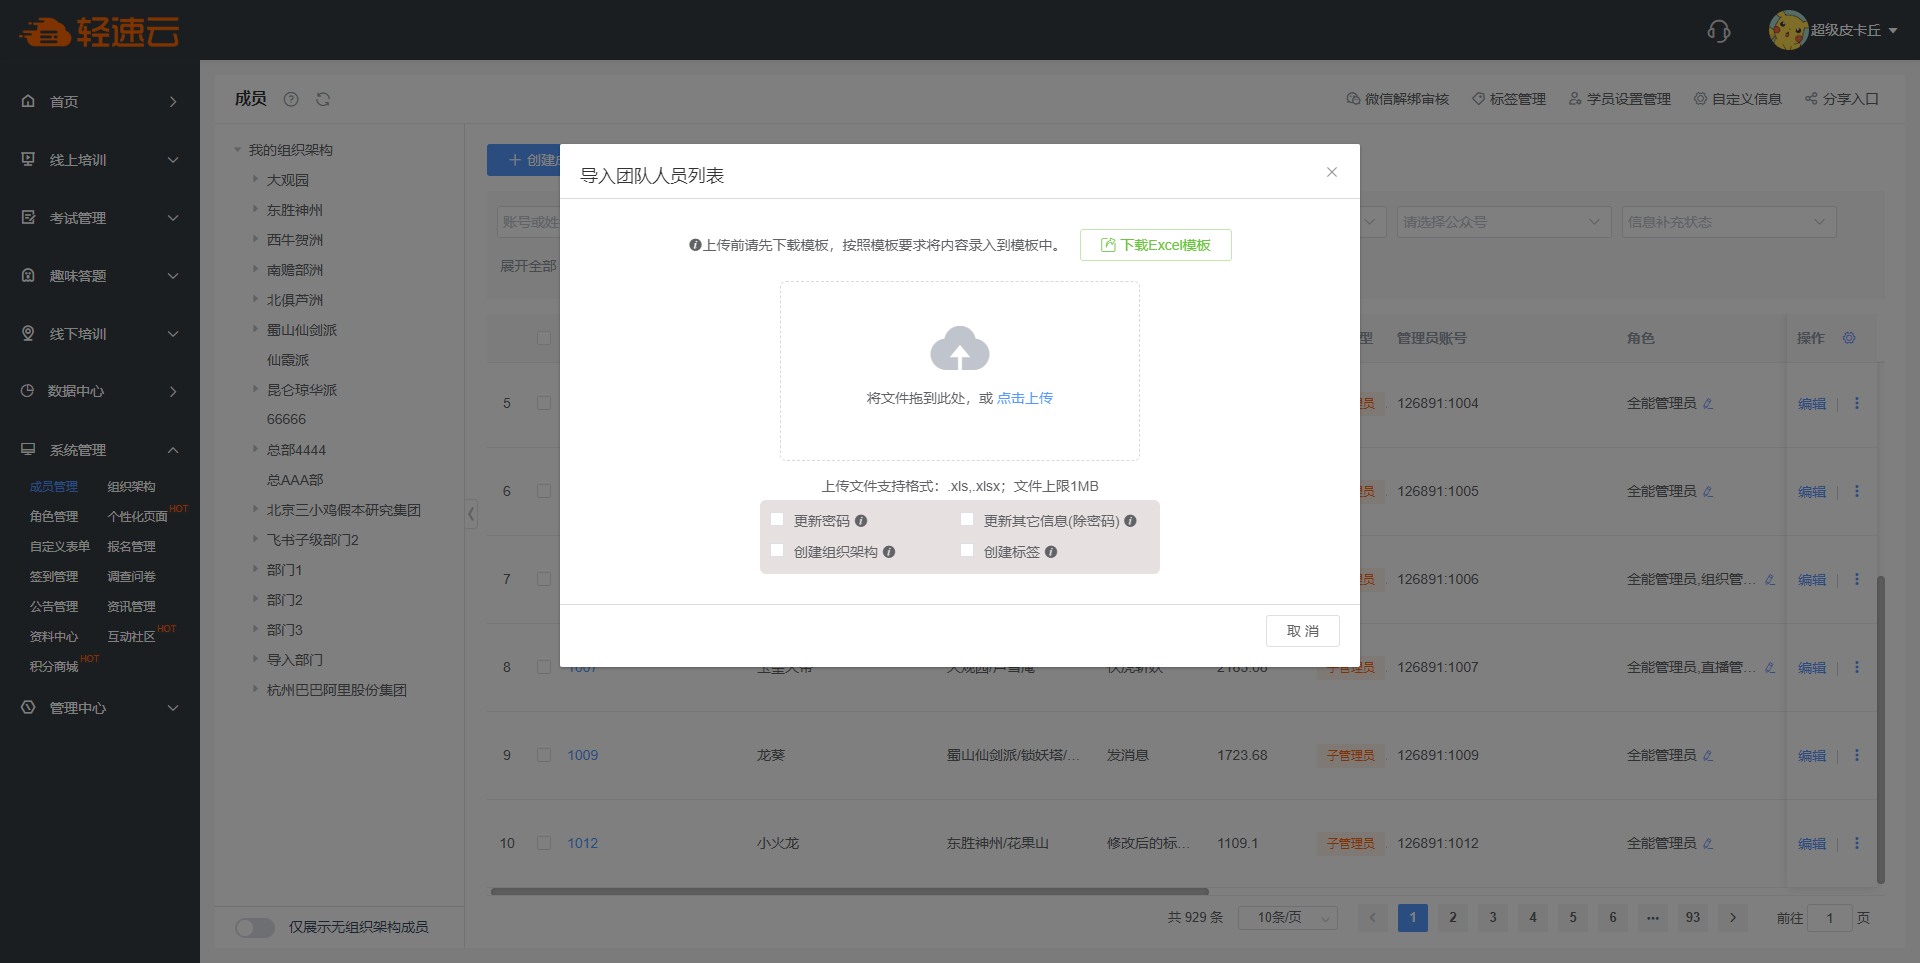Open 角色管理 in the sidebar
The image size is (1920, 963).
tap(54, 517)
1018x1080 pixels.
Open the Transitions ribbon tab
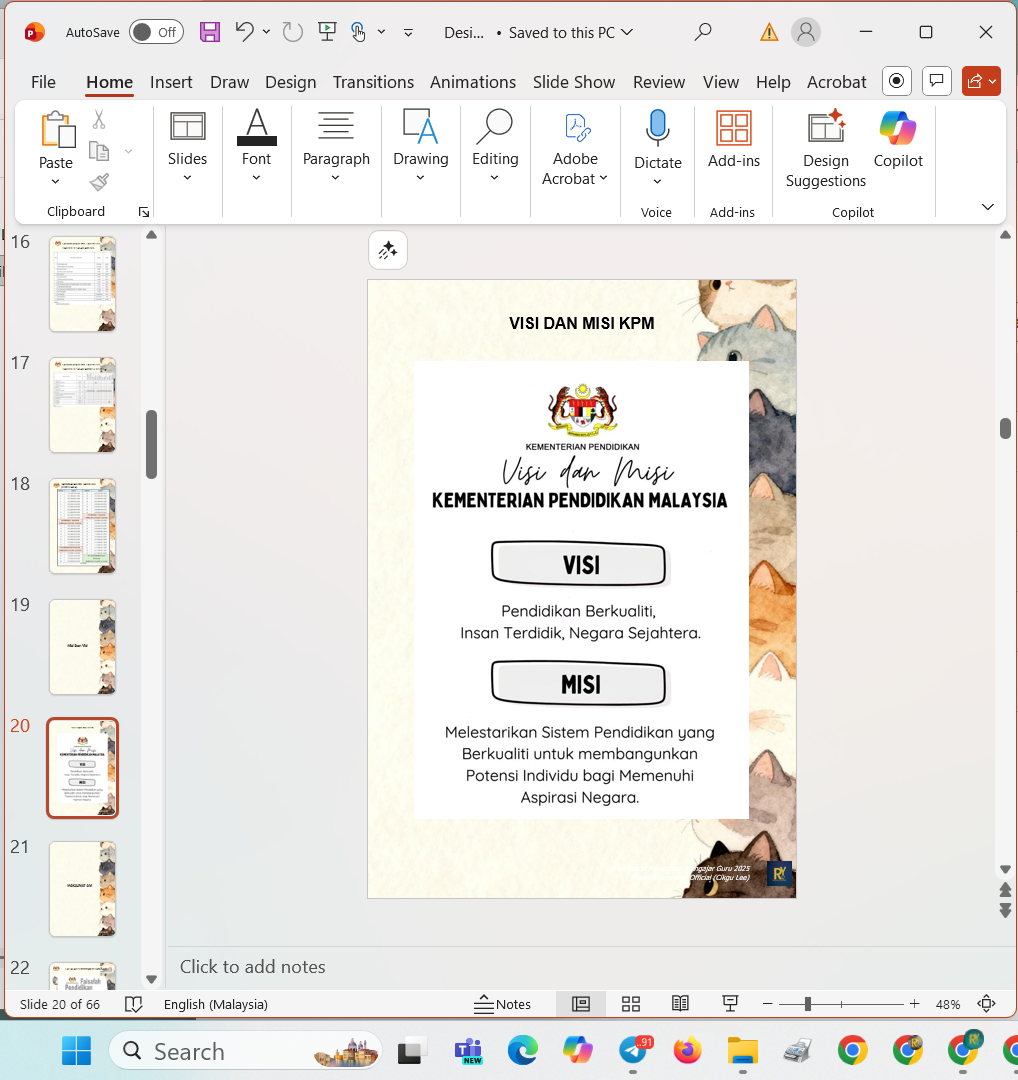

* _WHAT IS REQUIRED_
Write the lines out word for word, starting at the one with "1018x1080 pixels." and stopping after the last line of the material above, with pictures excluded.

* _RESULT FOR THIS TASK_
1018x1080 pixels.
Open the Transitions ribbon tab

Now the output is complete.